#### [What is expected]
Print every record word for word.
■ ■ ■ ■ ■ ■ ■
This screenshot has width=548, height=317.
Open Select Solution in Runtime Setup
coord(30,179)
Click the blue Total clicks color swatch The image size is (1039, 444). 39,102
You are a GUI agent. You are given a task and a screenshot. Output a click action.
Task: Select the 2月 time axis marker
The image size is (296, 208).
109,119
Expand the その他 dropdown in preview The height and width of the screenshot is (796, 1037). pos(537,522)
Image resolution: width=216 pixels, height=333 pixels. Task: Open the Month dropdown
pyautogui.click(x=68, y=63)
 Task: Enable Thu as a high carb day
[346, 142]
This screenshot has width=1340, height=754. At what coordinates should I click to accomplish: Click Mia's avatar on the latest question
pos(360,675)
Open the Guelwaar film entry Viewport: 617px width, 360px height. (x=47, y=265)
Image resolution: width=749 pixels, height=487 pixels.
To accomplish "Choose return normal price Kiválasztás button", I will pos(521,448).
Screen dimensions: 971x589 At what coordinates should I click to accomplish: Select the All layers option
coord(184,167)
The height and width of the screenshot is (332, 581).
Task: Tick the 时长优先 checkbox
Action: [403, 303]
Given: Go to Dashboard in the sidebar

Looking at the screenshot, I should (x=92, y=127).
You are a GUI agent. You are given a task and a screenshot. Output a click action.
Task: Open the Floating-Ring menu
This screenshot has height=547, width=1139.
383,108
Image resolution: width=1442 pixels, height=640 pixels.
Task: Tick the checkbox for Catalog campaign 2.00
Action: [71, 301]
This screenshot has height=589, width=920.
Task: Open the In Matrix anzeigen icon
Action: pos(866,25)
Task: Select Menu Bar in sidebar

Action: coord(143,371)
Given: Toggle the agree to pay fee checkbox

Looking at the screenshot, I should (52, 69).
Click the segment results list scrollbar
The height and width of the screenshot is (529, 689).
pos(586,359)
■ ■ ■ ■ ■ ■ ■
#### [Result for this task]
This screenshot has width=548, height=317.
Open Select Solution in Runtime Setup
coord(30,179)
Click the blue Total clicks color swatch The image size is (1039, 444). 39,102
You are a GUI agent. You are given a task and a screenshot. Output a click action.
Task: Select the 2月 time axis marker
The image size is (296, 208).
109,119
Expand the その他 dropdown in preview The height and width of the screenshot is (796, 1037). pos(537,522)
Image resolution: width=216 pixels, height=333 pixels. Task: Open the Month dropdown
pyautogui.click(x=68, y=63)
 Task: Enable Thu as a high carb day
[346, 142]
This screenshot has width=1340, height=754. At what coordinates should I click to accomplish: Click Mia's avatar on the latest question
pos(360,675)
Open the Guelwaar film entry Viewport: 617px width, 360px height. (x=47, y=265)
Image resolution: width=749 pixels, height=487 pixels.
To accomplish "Choose return normal price Kiválasztás button", I will pos(521,448).
Screen dimensions: 971x589 At what coordinates should I click to accomplish: Select the All layers option
coord(184,167)
The height and width of the screenshot is (332, 581).
Task: Tick the 时长优先 checkbox
Action: [403, 303]
Given: Go to Dashboard in the sidebar

Looking at the screenshot, I should (x=92, y=127).
You are a GUI agent. You are given a task and a screenshot. Output a click action.
Task: Open the Floating-Ring menu
This screenshot has height=547, width=1139.
383,108
Image resolution: width=1442 pixels, height=640 pixels.
Task: Tick the checkbox for Catalog campaign 2.00
Action: [71, 301]
This screenshot has height=589, width=920.
Task: Open the In Matrix anzeigen icon
Action: pos(866,25)
Task: Select Menu Bar in sidebar

Action: coord(143,371)
Given: Toggle the agree to pay fee checkbox

Looking at the screenshot, I should (52, 69).
Click the segment results list scrollbar
The height and width of the screenshot is (529, 689).
pos(586,359)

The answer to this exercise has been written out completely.